Frau Präsidentin! Meine Damen und Herren! Seit etwas mehr als drei Wochen stellt sich die interessierte Öffentlichkeit die Frage: Was ging und was geht eigentlich in Wolfsburg vor? Ist das Ganze eine Provinzposse oder systematischer Machtmissbrauch mit Auswirkungen weit über Wolfsburg hinaus, hinein in die Landes-CDU und auf die dortigen Akteure? Die Antwort auf diese Frage kann - noch - nicht gegeben werden.

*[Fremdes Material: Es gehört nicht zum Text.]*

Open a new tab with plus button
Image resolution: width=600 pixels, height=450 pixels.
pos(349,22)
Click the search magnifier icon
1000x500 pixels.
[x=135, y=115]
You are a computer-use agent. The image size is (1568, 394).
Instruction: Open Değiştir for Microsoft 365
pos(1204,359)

Parlamentarische Untersuchungssausschüsse haben in unserer Demokratie eine wichtige Aufgabe zu erfüllen: Durch sie erhalten Parlamente die Möglichkeit, unabhängig und selbstständig die
Sachverhalte zu prüfen, die sie in Erfüllung ihres Verfassungsauftrages als Vertretung des Volkes für aufklärungsbedürftig halten, insbesondere in den Verantwortungsbereich der Regierung fallende Vorgänge, die auf Missstände hinweisen. Ein Parlamentarischer Untersuchungssausschuss dient damit der Wahrnehmung der parlamentarischen Kontrolle. Vor diesem Hintergrund muss man sich die Fragen stellen, was vorliegt, welche Vorwürfe im Raum stehen und welchen Bezug es zur Niedersächsischen Landesregierung oder zumindest zu einzelnen Vertretern dieser Landesregierung gibt.

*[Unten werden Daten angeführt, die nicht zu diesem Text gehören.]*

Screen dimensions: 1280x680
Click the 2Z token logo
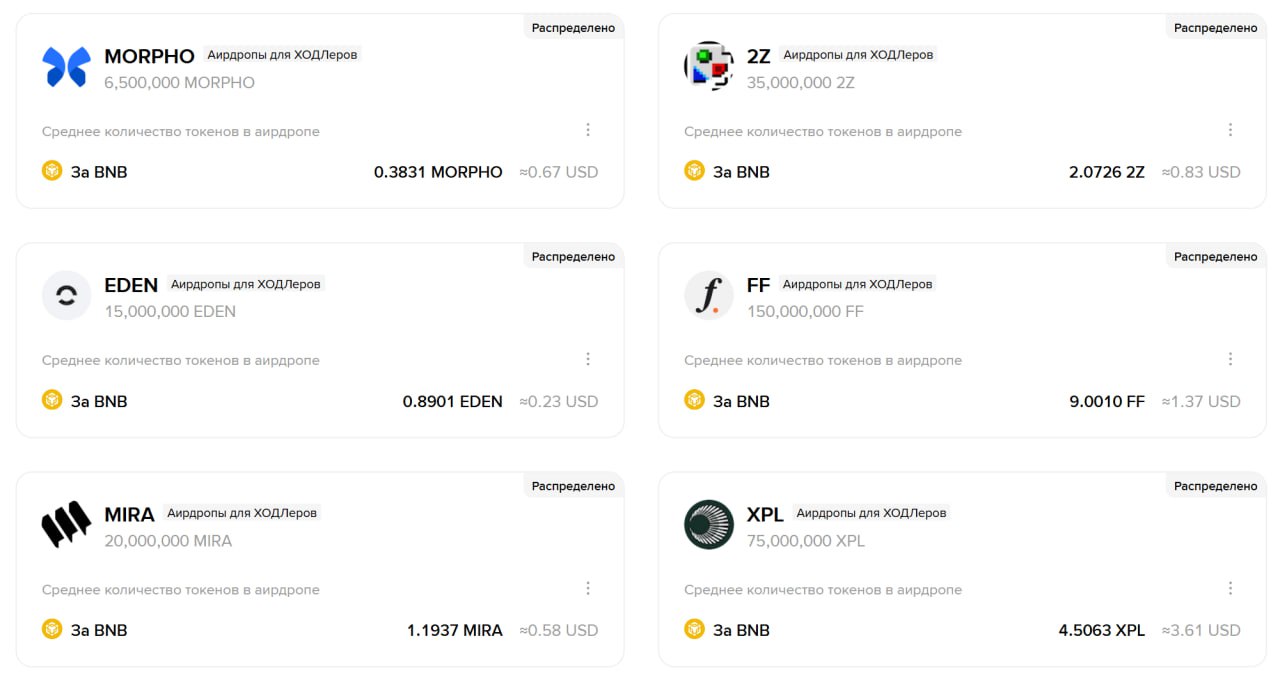point(709,67)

Einigermaßen sicher kann man sich heute mit der Behauptung sein, dass eine vormals bestehende Freundschaft zwischen den Herren Karp und Nahrstedt brüchig geworden ist
(Jens Nacke [CDU]: Das kann man sicherlich so sagen! - Bernhard Bu- semann [CDU]: Das ist keine Behaup- tung, das ist Tatsache!)

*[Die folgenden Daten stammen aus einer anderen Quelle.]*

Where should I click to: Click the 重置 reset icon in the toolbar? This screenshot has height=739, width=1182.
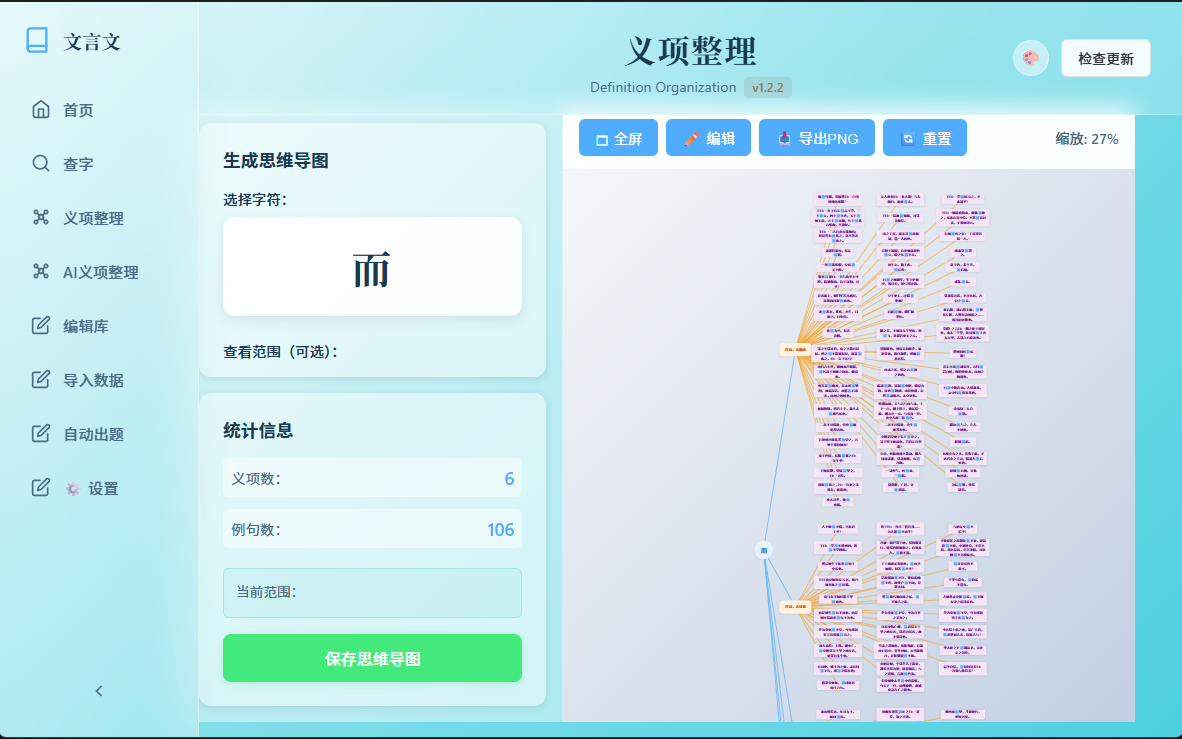click(x=909, y=137)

- ich bin da sehr vorsichtig - und Herr Nahrstedt am 12. September 2010 mit erheblichen Anschuldigungen gegen viele Vertreter der CDU, aber auch gegen sich selbst an die Öffentlichkeit getreten ist.
Auch die Rolle von Herrn Nahrstedt kann man noch nicht abschließend beurteilen. Man weiß nicht, ob es ausschließlich ein Rachefeldzug ist oder ob nicht doch etwas mehr Wahrheit an den Vorwürfen ist.
Angesichts der erheblichen eigenen Belastung, verbunden mit dem Einräumen, selber Straftaten begangen zu haben, sowie unterstützender Aussagen aus dem Bereich der Stadtwerke - ich erinnere an Formulierungen wie „Termin bei Herrn Nahrstedt“ hieß, dass er für die CDU unterwegs war - sind die Vorwürfe zumindest nicht abwegig, und folgerichtig ermitteln nunmehr Staatsanwaltschaft Braunschweig und Landeskriminalamt.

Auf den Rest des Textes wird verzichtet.